FLSA collective actions require members to affirmatively join the suit under 29 U.S.C. § 216(b).
By contrast, for class actions brought under Rule 23 of the Federal Rules of Civil Procedure, class members must opt out, and the named plaintiffs are typically viewed as the parties to the suit.
That distinction may come into play in courts that say they must have personal jurisdiction over opt-in plaintiffs to a collective action, Webber said.
“Then, I would point out … courts have tended to go differently for Rule 23, where you’re looking at the jurisdiction over the named plaintiff, not every individual class member,” she said.

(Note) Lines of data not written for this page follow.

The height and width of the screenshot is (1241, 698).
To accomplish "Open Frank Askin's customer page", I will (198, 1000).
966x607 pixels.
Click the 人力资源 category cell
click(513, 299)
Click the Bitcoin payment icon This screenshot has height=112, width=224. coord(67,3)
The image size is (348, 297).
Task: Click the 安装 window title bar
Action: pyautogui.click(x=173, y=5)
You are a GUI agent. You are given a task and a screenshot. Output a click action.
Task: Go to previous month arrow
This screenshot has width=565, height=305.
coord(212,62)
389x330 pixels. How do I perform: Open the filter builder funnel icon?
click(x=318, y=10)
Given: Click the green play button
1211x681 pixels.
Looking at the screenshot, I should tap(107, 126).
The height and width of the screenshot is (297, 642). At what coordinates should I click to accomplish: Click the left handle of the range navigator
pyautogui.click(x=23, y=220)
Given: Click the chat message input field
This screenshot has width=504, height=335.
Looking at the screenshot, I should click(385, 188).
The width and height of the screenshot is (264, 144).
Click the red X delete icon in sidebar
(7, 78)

Similarly Situated at Home
Webber said she has no doubt that you can have workers who are similarly situated who are not all in the same physical space because she has represented workers such as visiting nurses who do home health care visits.
The nurses may check in in the morning to get their assignments at the same office, but then they go from patient residence to patient residence, Webber said. It’s the same with drivers for ride-hailing services and Amazon drivers, she said.
“You can still show they’re subject to the same terms and conditions, same work rules, same policies and practices and same job duties, etc., such that a class action is appropriate,” she said. “I don’t think that is or should be a concern at all in terms of class certification or collective action certification.”